***** TRECHO DO TEXTO

Rosane Frigeri: Uma ouvinte de histórias

Do dia a dia na reportagem às atividades como voluntária, a jornalista discorre sobre a arte de escutar o outro

Rosane Frigeri - Reprodução/Arquivo pessoal

O Correio do Povo não seria o único trabalho da guria de 17 anos que saiu de Caxias do Sul para cursar Jornalismo na PUC, em Porto Alegre. Mas, certamente, seria o emprego que marcaria sua carreira, lhe daria experiência e a transformaria na profissional e também na pessoa que é hoje. A menina lia as páginas do periódico, que era assinado pelo seu Antonio Frigeri e pela dona Érica Therezinha Arenhart Frigeri, chegando todos os dias na casa da família, e sonhava: "um dia quero trabalhar nesse jornal". E não é que ela sabia mesmo das coisas?

Aproximadamente cinco décadas depois, Rosane Frigeri pode contar por mais de hora sobre as histórias vividas na redação da Caldas Júnior. E foram tantas, que faltariam páginas para descrever, mas, claro, isso se a eterna repórter não soubesse resumir tão bem as mais interessantes. Ela relembra com nostalgia - porém, sem clima melancólico - como realizou o sonho de conquistar a vaga na sucursal de Porto Alegre do jornal, após recusar uma primeira oferta de atuar na praça de Caxias do Sul e apostar na espera por uma oportunidade na Capital. A infância e a adolescência de muita alegria, festas e amigos foram o suficiente de Serra: ela tinha ânsia de explorar novos ares.

E conseguiu. Ganhou espaço no jornalismo porto-alegrense e passou, ao longo de sua trajetória, por locais como o Museu de Comunicação do Rio Grande do Sul, a seccional gaúcha da Ordem dos Advogados do Brasil (OAB-RS), o Senac, a Revista Voto e órgãos governamentais. No entanto, a jornalista é categórica ao afirmar que, apesar de todo o carinho pelos outros ambientes de trabalho, foi no Correio do Povo que cresceu como profissional. Cada degrau que galgou, passando por todos os níveis de cargos para repórteres, inclusive fazendo matérias especiais, a fez chegar à chefia. Foi, então, que aprendeu a comandar e se divertiu a cada história que um repórter trazia para a redação, instigando sua memória das coberturas externas. "Para mim, o Jornalismo é uma grande diversão", observa Rosane. 

Até hoje, a profissional conserva amizades feitas no tradicional periódico gaúcho, com as quais dividiu a rotina - na verdade, a falta dela - de uma imprensa 'raiz', na qual era preciso correr atrás dos preciosos furos de reportagem. Tudo isso em meio a uma redação com muita fumaça de cigarro, ritmo frenético e referências para sua carreira. Sim, as inspirações da jornalista não estavam em São Paulo, Rio de Janeiro ou nos noticiários internacionais. Cláudio Thomas, Marcelo Rech, Ema Belmonte e Denise Nunes foram alguns dos colegas da Caldas Júnior que a ensinaram, de diversas formas, e dos quais lembra de uma forma afetuosa - alguns mantendo o contato e a proximidade, seja para tomar um vinho, assistir a um jogo do Juventude (seu segundo time do coração, após o preferido: Corinthians) ou passear na praia.

**********
***** REGISTROS EXIBIDOS

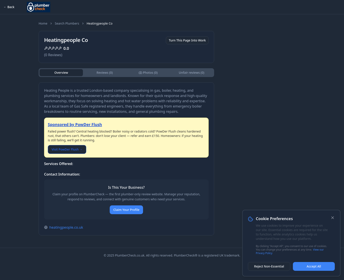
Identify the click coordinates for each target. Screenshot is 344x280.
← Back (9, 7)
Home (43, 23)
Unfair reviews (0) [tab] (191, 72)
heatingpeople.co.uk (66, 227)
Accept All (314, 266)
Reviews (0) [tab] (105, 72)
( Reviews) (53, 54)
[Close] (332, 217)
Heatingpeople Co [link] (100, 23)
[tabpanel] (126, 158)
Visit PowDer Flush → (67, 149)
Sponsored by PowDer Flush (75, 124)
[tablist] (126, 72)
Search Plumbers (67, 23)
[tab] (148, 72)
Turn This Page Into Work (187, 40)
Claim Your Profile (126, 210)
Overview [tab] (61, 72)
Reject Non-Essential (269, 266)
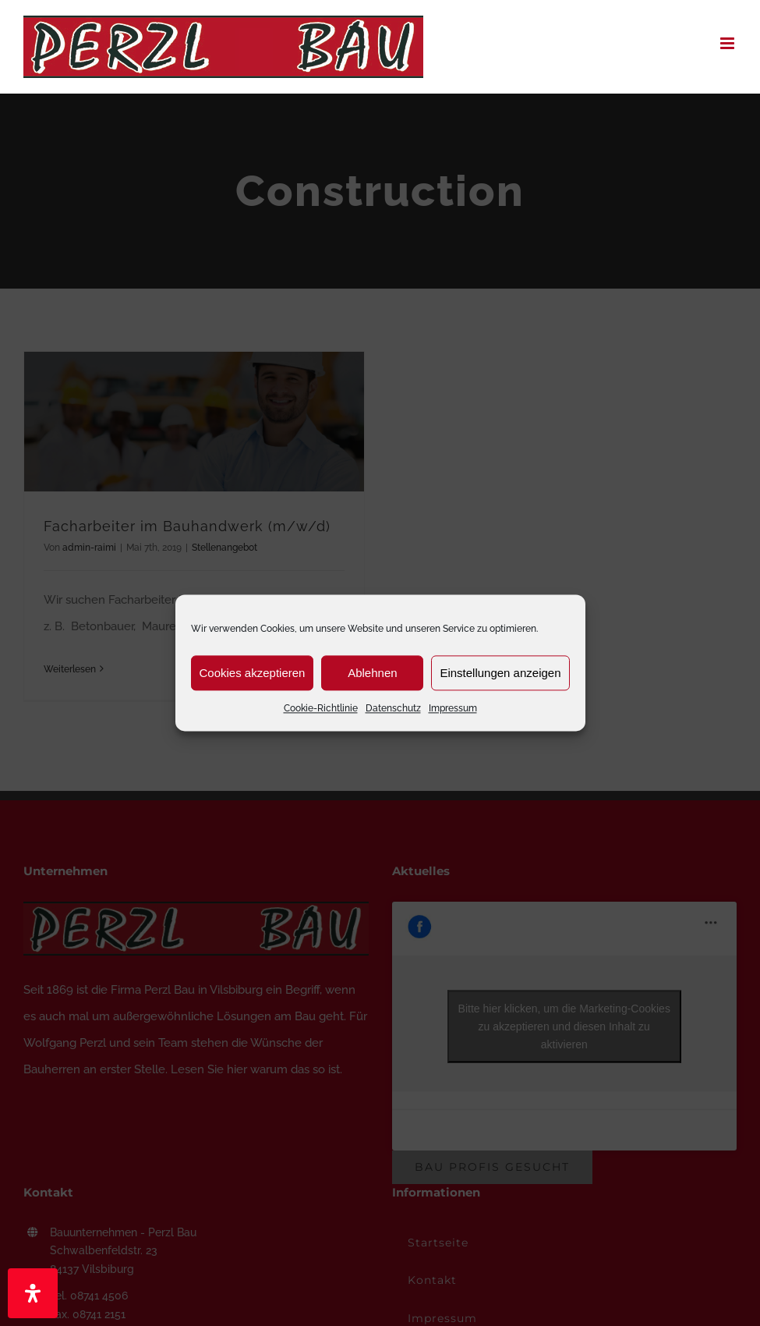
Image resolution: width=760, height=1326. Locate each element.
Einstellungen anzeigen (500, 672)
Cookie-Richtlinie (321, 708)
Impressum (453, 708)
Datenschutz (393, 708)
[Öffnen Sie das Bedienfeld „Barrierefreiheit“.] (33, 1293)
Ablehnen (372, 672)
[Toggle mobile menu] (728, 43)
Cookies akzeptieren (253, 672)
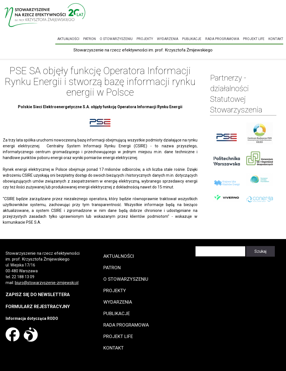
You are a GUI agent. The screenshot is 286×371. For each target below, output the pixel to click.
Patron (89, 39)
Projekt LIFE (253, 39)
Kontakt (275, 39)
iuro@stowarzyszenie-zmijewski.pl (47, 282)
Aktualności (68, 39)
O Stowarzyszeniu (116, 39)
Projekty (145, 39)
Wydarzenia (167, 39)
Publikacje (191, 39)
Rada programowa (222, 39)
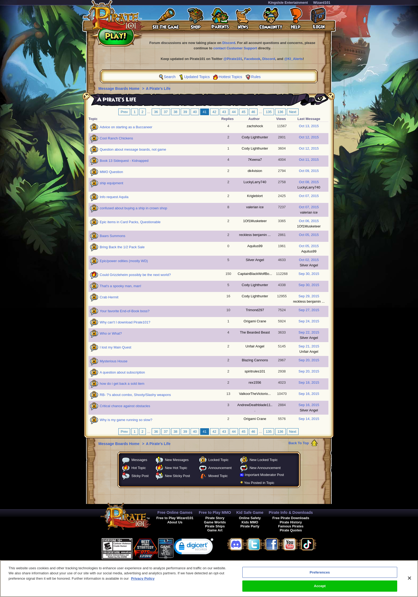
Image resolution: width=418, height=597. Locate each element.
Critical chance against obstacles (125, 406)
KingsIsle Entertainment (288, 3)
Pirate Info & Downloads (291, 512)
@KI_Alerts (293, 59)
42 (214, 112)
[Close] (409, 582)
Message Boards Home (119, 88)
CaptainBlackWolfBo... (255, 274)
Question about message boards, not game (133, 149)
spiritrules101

**********

* [TAREFA A]
Segundo o perfil de Rosane Frigeri, com que idade ela saiu de Caxias do Sul para cursar Jornalismo na PUC?
* [TAREFA B]
Reproduza sem mudanças o trecho do perfil de Rosane Frigeri, tudo o que vai de "Rosane Frigeri: Uma" até "mesmo das coisas?".
Responda usando só o texto.

* [RESPOSTA COMPLETA A]
Com 17 anos.

* [RESPOSTA COMPLETA B]
Rosane Frigeri: Uma ouvinte de histórias

Do dia a dia na reportagem às atividades como voluntária, a jornalista discorre sobre a arte de escutar o outro

Rosane Frigeri - Reprodução/Arquivo pessoal

O Correio do Povo não seria o único trabalho da guria de 17 anos que saiu de Caxias do Sul para cursar Jornalismo na PUC, em Porto Alegre. Mas, certamente, seria o emprego que marcaria sua carreira, lhe daria experiência e a transformaria na profissional e também na pessoa que é hoje. A menina lia as páginas do periódico, que era assinado pelo seu Antonio Frigeri e pela dona Érica Therezinha Arenhart Frigeri, chegando todos os dias na casa da família, e sonhava: "um dia quero trabalhar nesse jornal". E não é que ela sabia mesmo das coisas?